HOW TO COMPLETE THIS TASK
Once you reach the line containing "Click the day 28 in the timestamp", return it and every line after it exactly, through the end of the records below, with no pictures.

STUDY MATERIAL
::::::

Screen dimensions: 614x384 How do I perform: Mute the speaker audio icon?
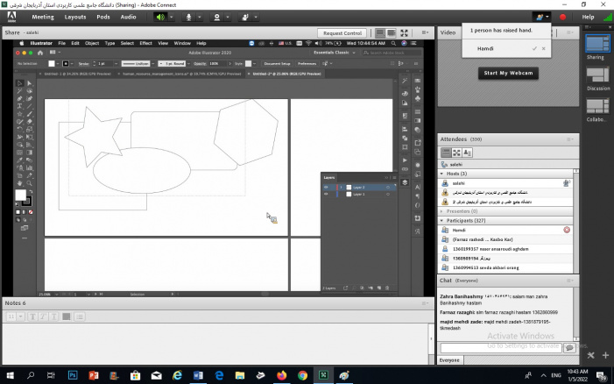point(161,17)
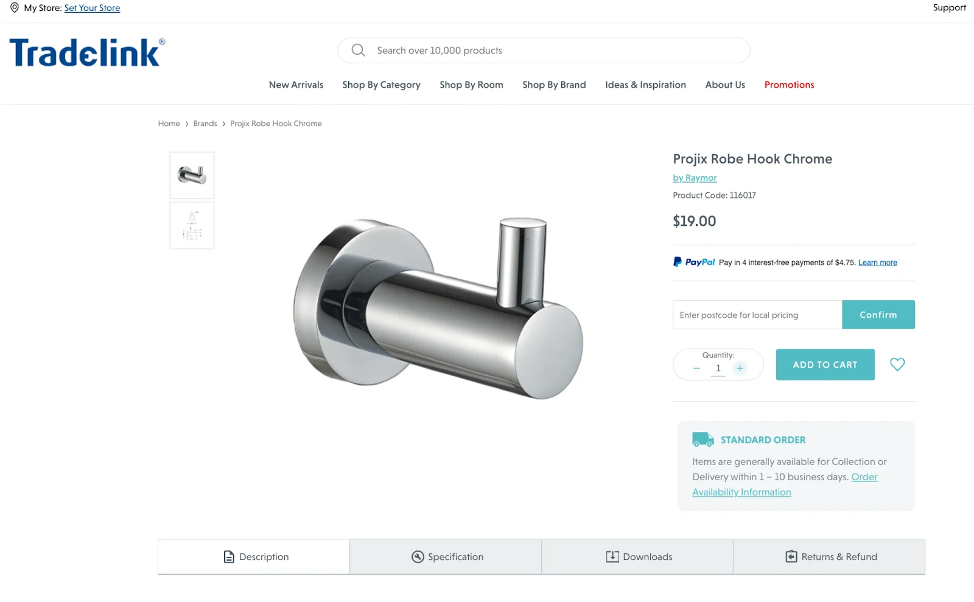Click the Standard Order delivery truck icon
Image resolution: width=974 pixels, height=602 pixels.
pyautogui.click(x=702, y=439)
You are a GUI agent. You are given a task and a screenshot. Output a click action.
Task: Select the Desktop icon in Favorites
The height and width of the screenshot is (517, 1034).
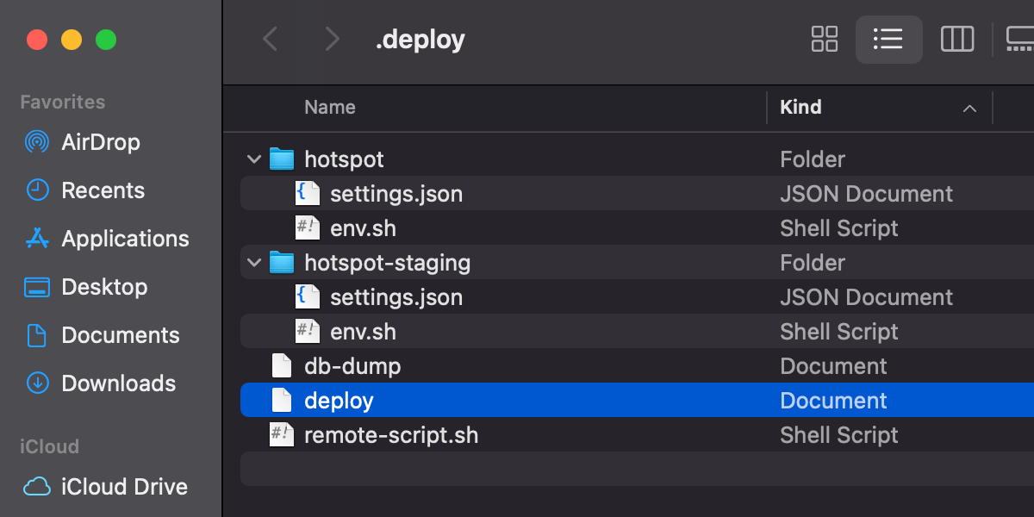pos(36,287)
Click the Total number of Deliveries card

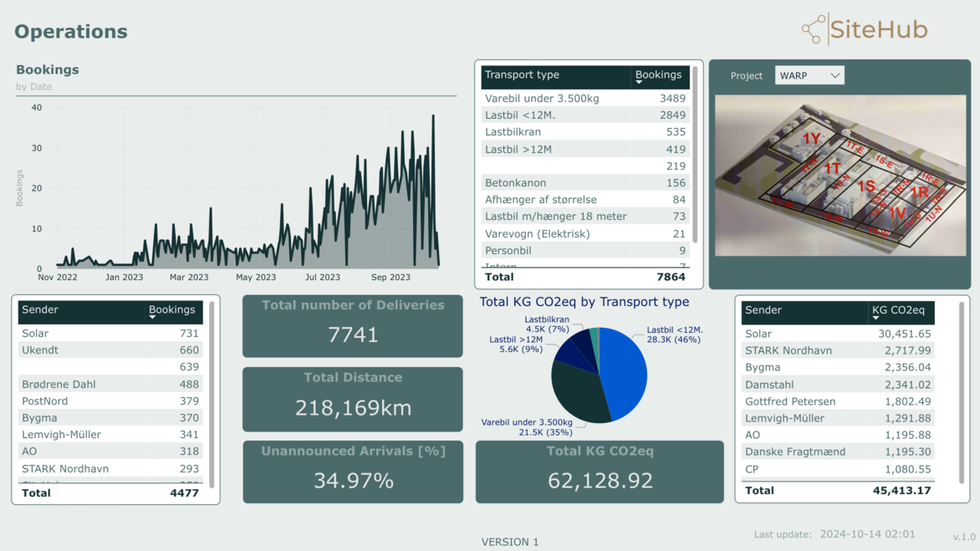(x=352, y=326)
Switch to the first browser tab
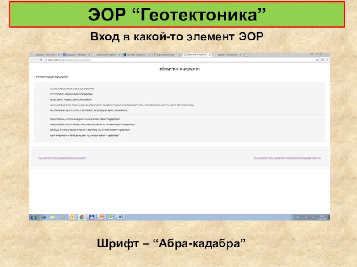Screen dimensions: 357x267 point(46,55)
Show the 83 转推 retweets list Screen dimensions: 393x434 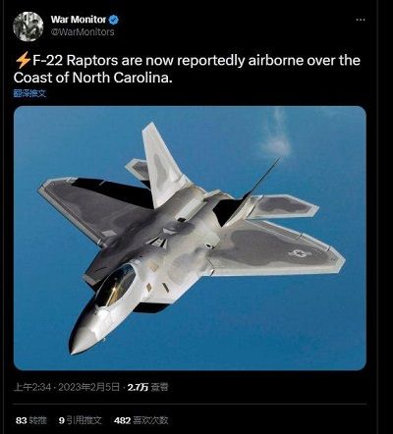pyautogui.click(x=31, y=420)

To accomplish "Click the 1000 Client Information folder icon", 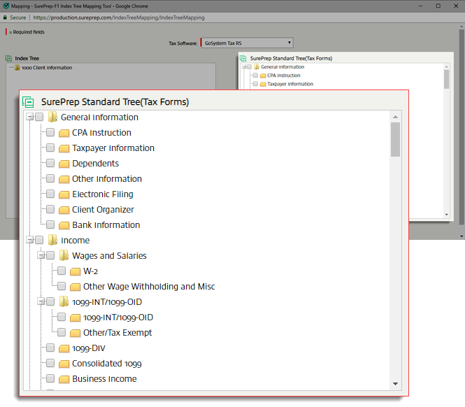I will pyautogui.click(x=17, y=68).
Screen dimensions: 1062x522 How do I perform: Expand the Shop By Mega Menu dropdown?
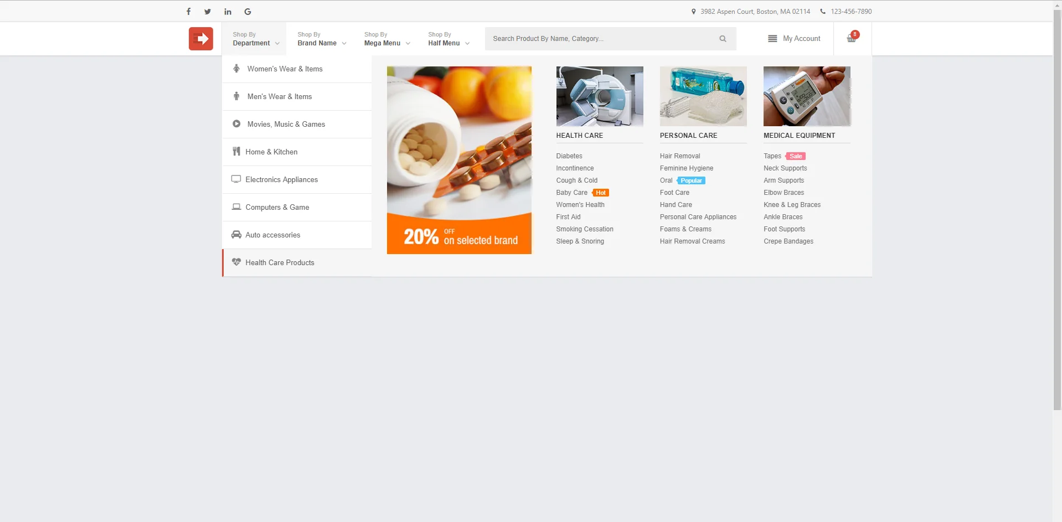point(387,39)
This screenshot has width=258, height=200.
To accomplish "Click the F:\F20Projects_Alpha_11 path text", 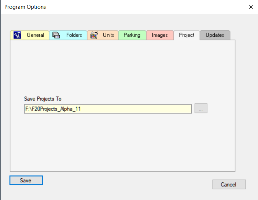I will 53,109.
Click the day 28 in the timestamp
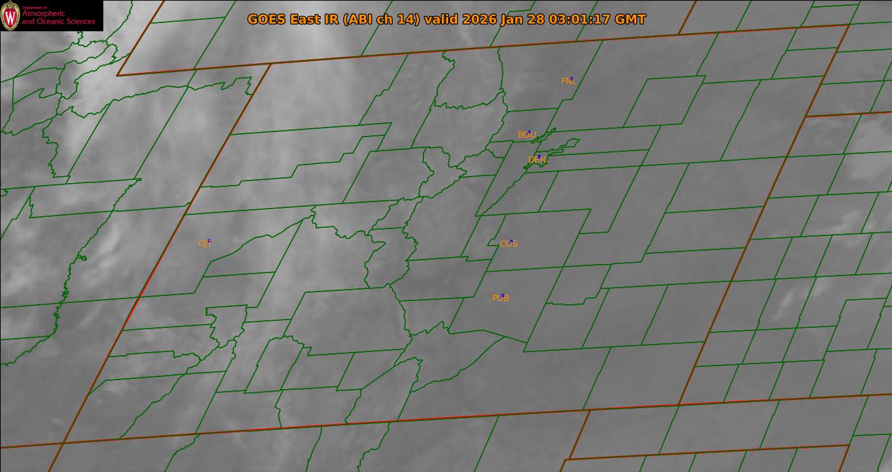Screen dimensions: 892x472 tap(536, 19)

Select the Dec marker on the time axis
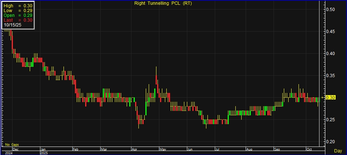tap(15, 149)
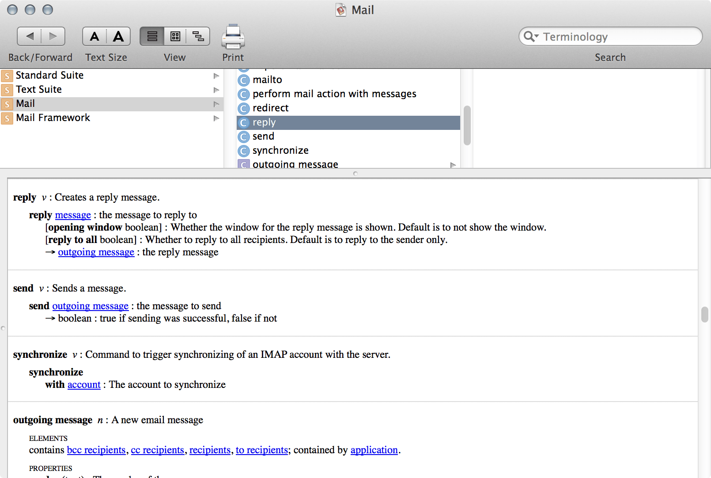This screenshot has width=711, height=478.
Task: Click the Mail Framework suite icon
Action: click(x=7, y=118)
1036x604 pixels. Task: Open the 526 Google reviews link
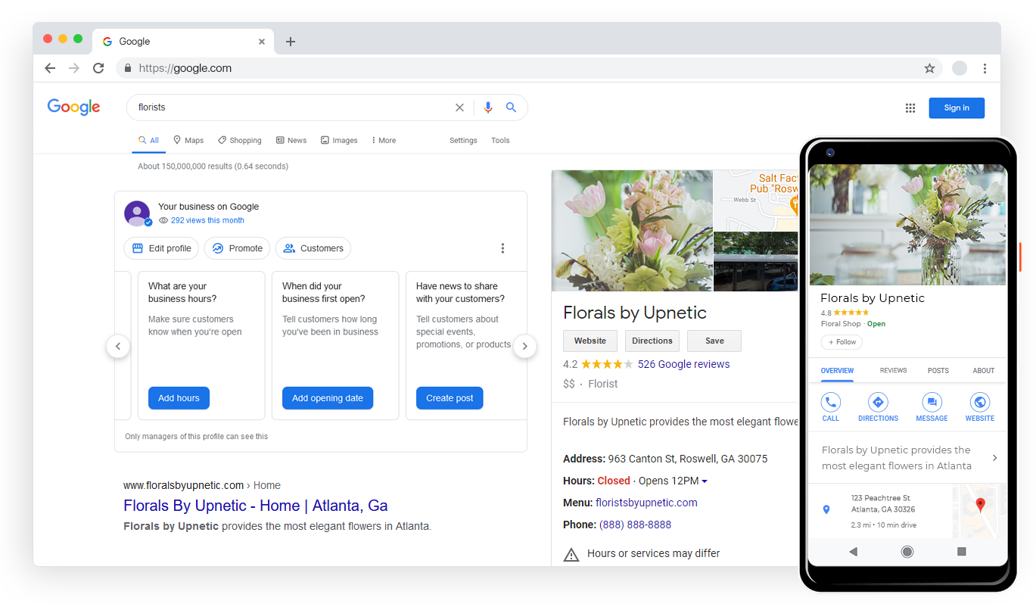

::::::

EXERCISE RESULT
Click the day 28 in the timestamp
Screen dimensions: 892x472 tap(536, 19)

Select the Dec marker on the time axis
tap(15, 149)
This screenshot has width=711, height=478.
Task: Click the Mail Framework suite icon
Action: click(x=7, y=118)
1036x604 pixels. Task: Open the 526 Google reviews link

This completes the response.